I have this snippet of the code working with pandas dataframe, i am trying to use the apply function to create a new column called STDEV_TV but i keep running into this error all the columns i am working with are type float
TypeError: ("'float' object is not iterable", 'occurred at index 0')

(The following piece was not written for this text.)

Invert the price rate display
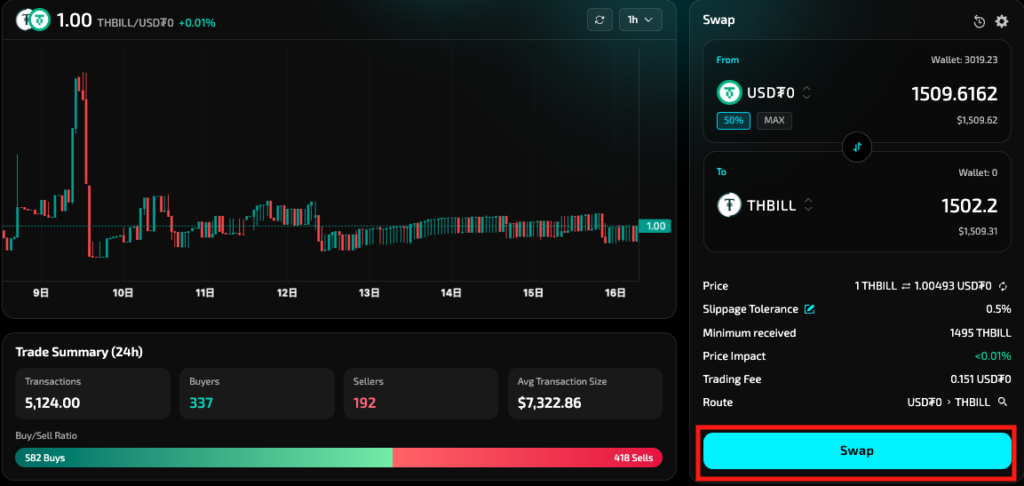The height and width of the screenshot is (486, 1024). (905, 286)
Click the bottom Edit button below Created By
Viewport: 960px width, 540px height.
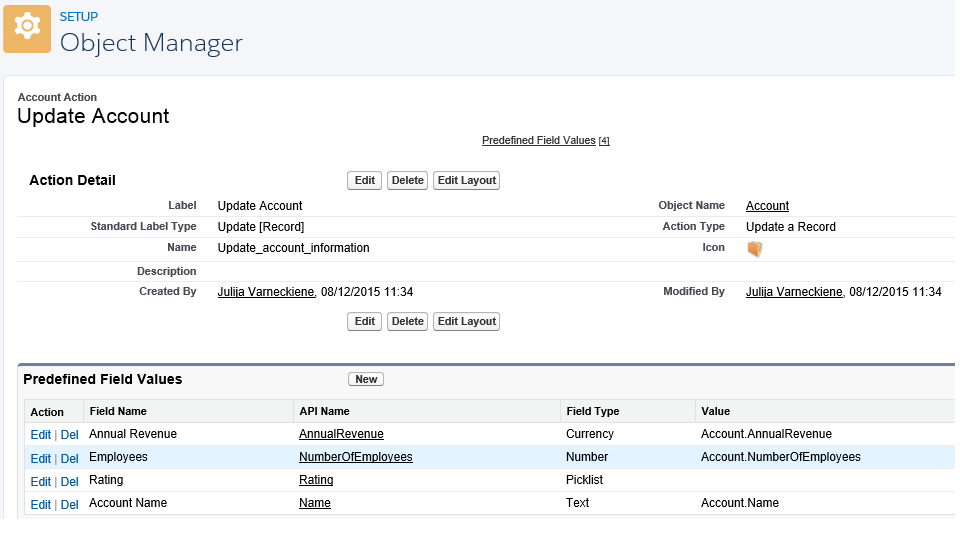tap(364, 321)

Can someone help me understand why i keep getting this error
def sigma(df):
val = df.volume2Sum / df.volumeSum - df.vwap * df.vwap
return math.sqrt(max(val))
df['STDEV_TV'] = df.apply(sigma, axis=1)
CodePudding user response:
Try:
import pandas as pd
import numpy as np
import math
df = pd.DataFrame(np.random.randint(1, 10, (5, 3)),
columns=['volume2Sum', 'volumeSum', 'vwap'])
def sigma(df):
val = df.volume2Sum / df.volumeSum - df.vwap * df.vwap
return math.sqrt(val) if val >= 0 else val
df['STDEV_TV'] = df.apply(sigma, axis=1)
Output:
>>> df
volume2Sum volumeSum vwap STDEV_TV
0 4 5 8 -63.200000
1 2 8 4 -15.750000
2 3 3 3 -8.000000
3 8 3 4 -13.333333
4 4 2 3 -7.000000
CodePudding user response:
You function sigma gives you one number as a result. Because, the first step you find the maximum:
max(val)
and it's only the one number... After that you try uses you function for data series. You should use in your code this last string:
df['STDEV_TV'] = sigma(df)
It will be working
CodePudding user response:
Change
return math.sqrt(max(val))
to
return math.sqrt(max(val)) if isinstance(val, pd.Series) else (math.sqrt(val) if val >= 0 else val)
max()
iterates over an iterable and find the maximum value. The problem here is since you're applying sigma
to every row, local variable val
is a float, not a list, so what you have similar to max(1.3)
.
CodePudding user response:
You need to apply sigma to each set of values not the whole DataFrame. I would use a lambda function, eg:
def sigma(volume2Sum, volumeSum, vwap):
val = volume2Sum / volumeSum - vwap * vwap
return math.sqrt(val)
df['STDEV_TV'] = df.apply(lambda x: sigma(x.volume2Sum, x.volumeSum, x.vwap), axis=1)
That should put val into the STDEV_TV column and you can find the max value separately. Take care you not to take the squareroot of a negative number.